O atual governo, no entanto, estragou o momento positivo ao enviar ao Congresso dois decretos mudando o marco e favorecendo as estatais. Eles aumentam o prazo para as fornecedoras públicas se regularizarem e trazem a possibilidade de prestarem o serviço sem necessidade de licitação. “Fundos internacionais que estavam vindo para o Brasil desistiram e mesmo investidores locais pararam de olhar qualquer projeto enquanto o novo marco estiver sob ameaça”, alerta Paulo Uebel, ex-secretário especial de Desburocratização do Ministério da Economia, que ao voltar para a iniciativa privada montou uma consultoria especializada em saneamento. “Já deve atrasar de três a cinco anos as metas de universalização, enquanto essa discussão não for resolvida.” Detalhe: quem mais perde com isso são os quase 35 milhões de pessoas no Brasil que vivem sem água tratada e os cerca de 100 milhões sem acesso à coleta de esgoto (pessoas pobres que este governo diz defender e priorizar).

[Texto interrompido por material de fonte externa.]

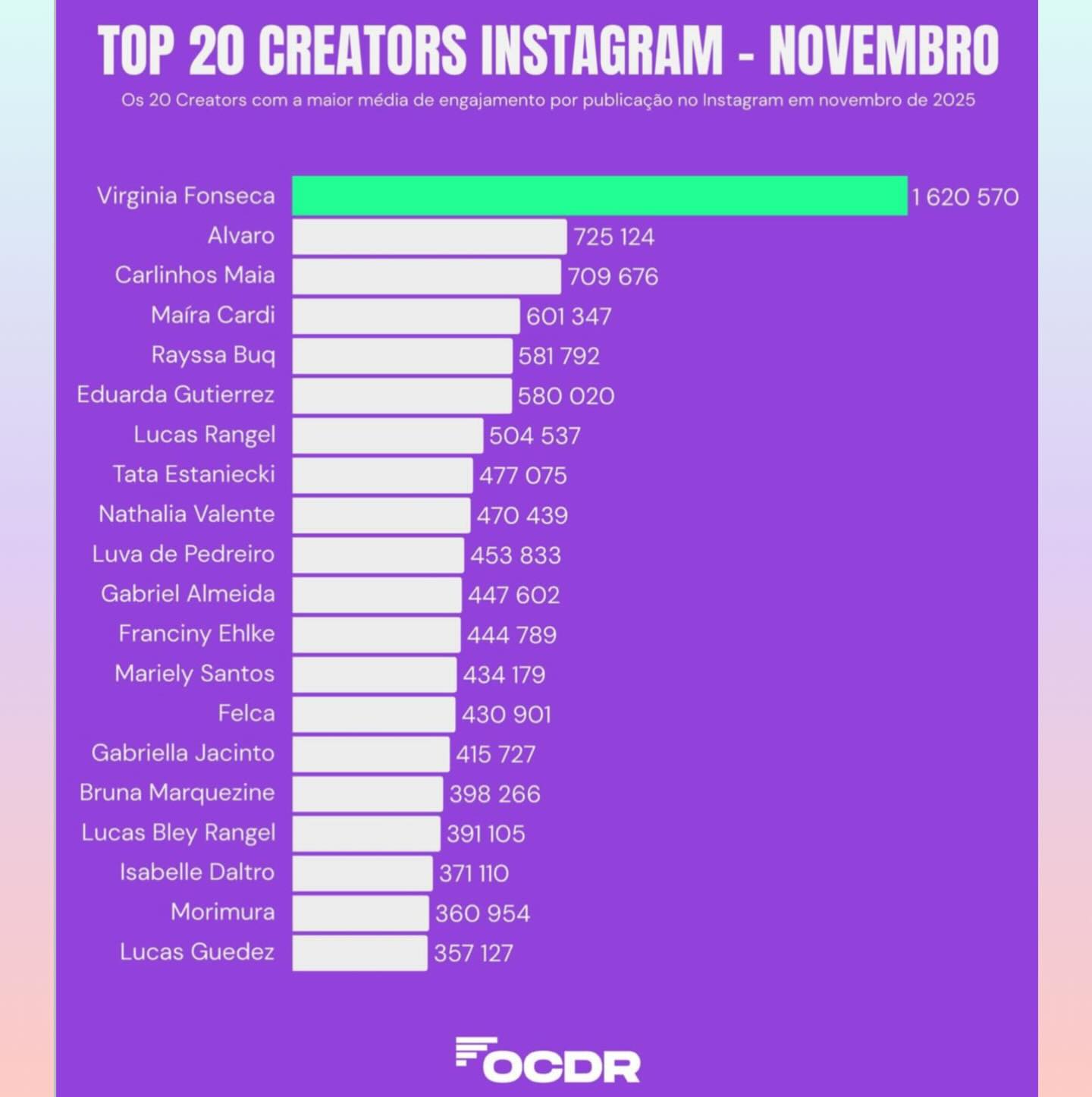
Task: Click the Felca name label
Action: click(x=246, y=713)
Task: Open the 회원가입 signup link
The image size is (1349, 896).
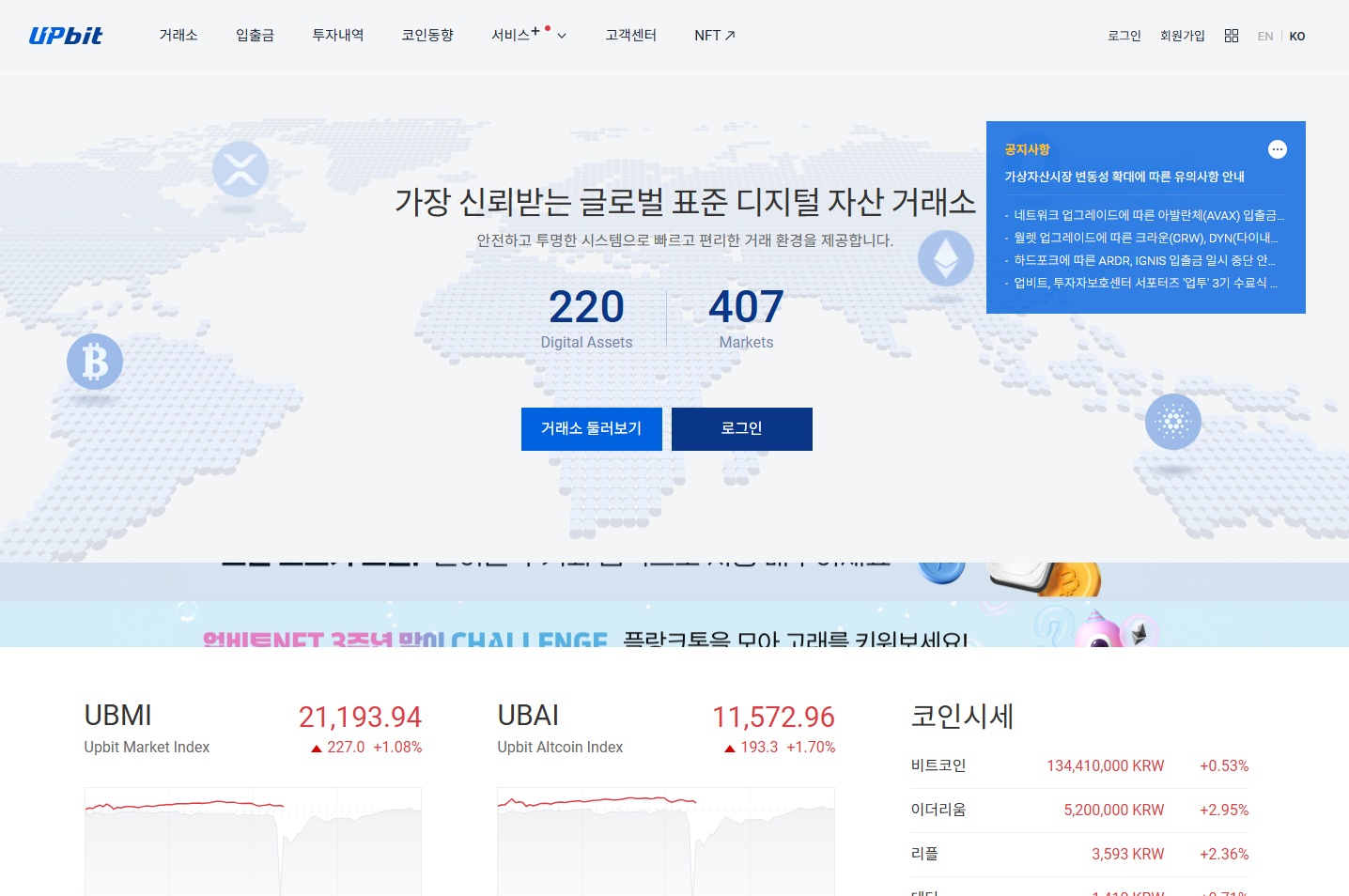Action: (1182, 35)
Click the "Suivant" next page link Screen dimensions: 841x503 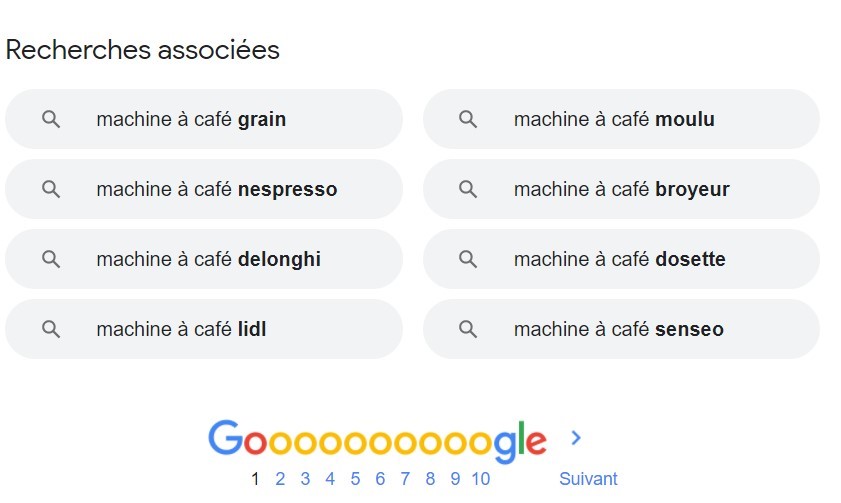(x=588, y=479)
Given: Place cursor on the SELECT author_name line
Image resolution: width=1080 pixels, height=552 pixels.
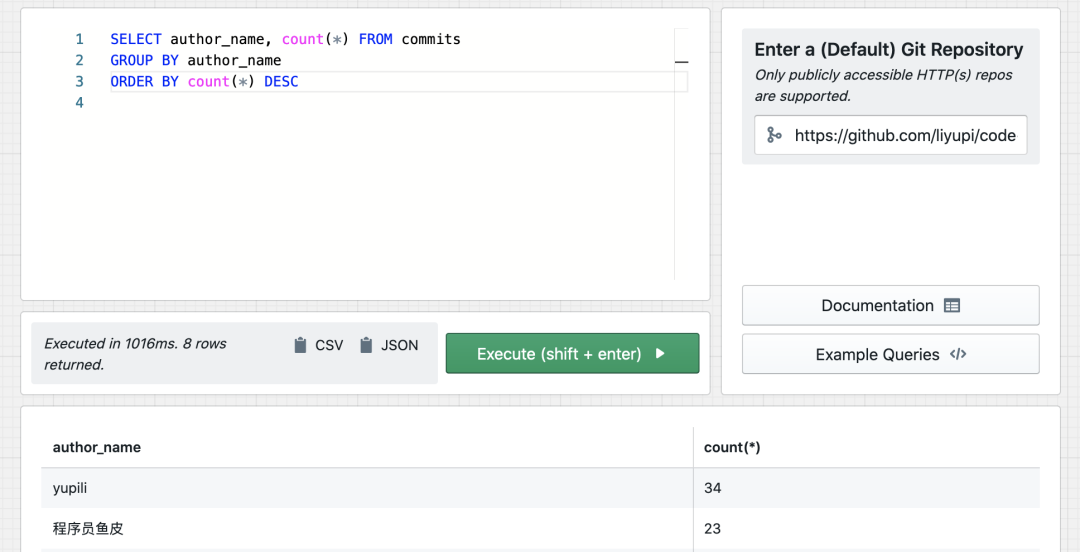Looking at the screenshot, I should click(x=285, y=39).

Pelo menos, nesse tema, o Congresso está fazendo — acertadamente — um jogo duro. Na terça-feira 25, a Câmara pautou em caráter de urgência uma votação que poderia derrubar parte das mudanças propostas pelo governo. O movimento causou um recuo do Planalto, que indicou que revisaria certos pontos dos textos, para evitar uma derrota. Outro projeto que deve enfrentar obstáculos para ser aprovado são as mudanças na Lei de Responsabilidade Fiscal. Ao enviar para o Congresso o texto do novo marco fiscal, o ministro da Fazenda, Fernando Haddad, incluiu o fim da caracterização, pela LRF, de crime de responsabilidade se o presidente não cumprir as metas fiscais. A única punição seria precisar enviar uma carta ao Congresso explicando por que falhou no objetivo.
Ainda mais preocupantes são as alterações propostas na Lei das Estatais, porque prometem unir interesses do governo, do Congresso e do Judiciário em garantir mais cargos a políticos. O ministro do STF aposentado no início de abril, Ricardo Lewandowski, concedeu, antes de sair, liminar retirando a quarentena de três anos para políticos assumirem a direção de empresas públicas. O PT garante não ter nada com isso, já que a provocação à Corte foi feita pelo PCdoB, mas tampouco se posicionou contra o pedido. Inclusive, já aproveitou a brecha para acomodar aliados que ficaram sem cargo nas últimas eleições. São os casos do ex-governador de Minas Gerais Fernando Pimentel, nomeado presidente da Emgea, e do ex-governador de Pernambuco Paulo Câmara, para o Banco do Nordeste. A próxima nomeação na mira do Planalto é da ex-senadora Katia Abreu para a vice-presidência de agronegócios do Banco do Brasil. Dentro do banco, diretores ouvidos por VEJA e contrários a nomeações não técnicas dizem ter esperanças que a Lei das Estatais, mesmo combalida, barre de alguma forma sua indicação. A julgar pela onda de retrocessos, será bem difícil.